**COMPLETE THE FOLLOWING:**
#1 Answer these from the C-corporation tax article, each on its own line:
(a) What was the corporate income tax rate lowered to under the TCJA?
(b) Which lower tax rates can C-corporations not take advantage of?
(c) At what level are a C-corporation's taxes paid?
#2 Reproduce the C-corporation tax article word for word, between "2) An overview" and "options are taxed.", inclusive.
#3 Please shorten the paragraph of the C-corporation tax article that begins "When a C-corporation recognizes capital gains," keeping its main facts.

### EXCERPTED TEXT ###

C-Corporations: Stock Sales, Tax Laws, and Stock Options for Employees
This article will cover some of the common tax considerations that C-corporations have to make and will also provide information about how corporations can offer employees stock options.
1) An overview of the stock sale process for C-corporations and how investors can avoid paying taxes on stock sales.
2) An overview of how capital gains taxes are different for C-corporations.
3) An overview of common stock options for employees, and information about how these options are taxed.
C-Corporation Considerations
When a C-corporation recognizes capital gains, it is treated differently than an S-corporation and other types of pass-through entities. For example, C-corporations are also unable to take advantage of the benefits of lower long-term capital gains tax rates. This factor is important to note if your company trades equities or other types of investments where you will frequently have to recognize capital gains and capital losses.
However, there are specific benefits for C-corporations that are designed to attract investors by allowing them to avoid paying capital gains taxes in some cases. Because of this, C-corporations may be able to avoid the double taxation issue. It is important to keep these factors in mind if you plan to sell shares of your company, as C-corporation may currently offer more benefits.
Stock Sale Process
Owners of a private company have to arrange a stock sale, in which another member of the company purchases his shares. Based on the new tax regulations under the TCJA, C-corporations pay a reduced 21% gain on capital gains, as the corporate income tax rate was lowered to 21% under the TCJA. Since C-corporations are not pass-through entities, taxes are paid at the corporate level rather than the individual level, and individuals may also pay taxes on distributions.

### COLLECTED MATERIAL ###

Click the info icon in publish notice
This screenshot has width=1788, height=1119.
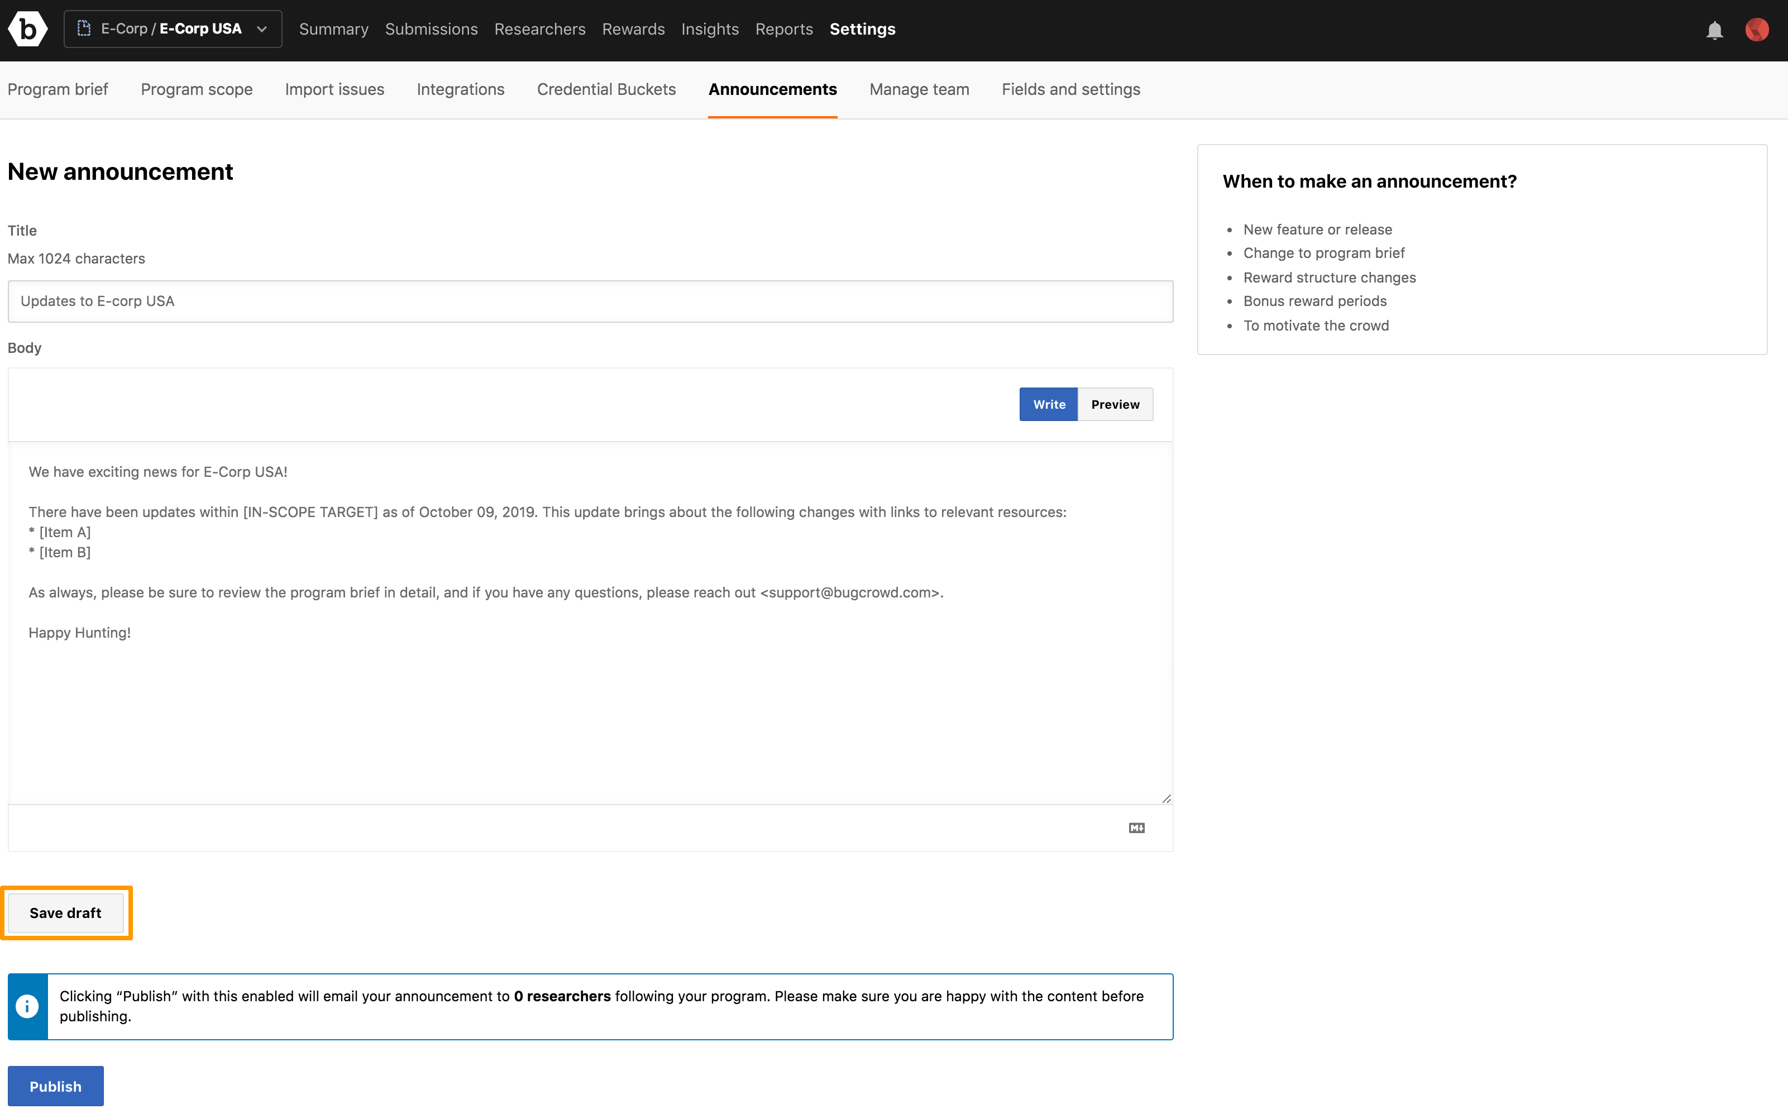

###

**ANSWERS TO THE EXERCISE:**
#1
(a) 21%
(b) Lower long-term capital gains tax rates
(c) The corporate level, rather than the individual level

#2
2) An overview of how capital gains taxes are different for C-corporations.
3) An overview of common stock options for employees, and information about how these options are taxed.

#3 C-corporations are treated differently from S-corporations and other pass-through entities when they recognize capital gains, and they cannot use lower long-term capital gains tax rates. This matters for companies that trade equities or other investments and frequently recognize capital gains and losses.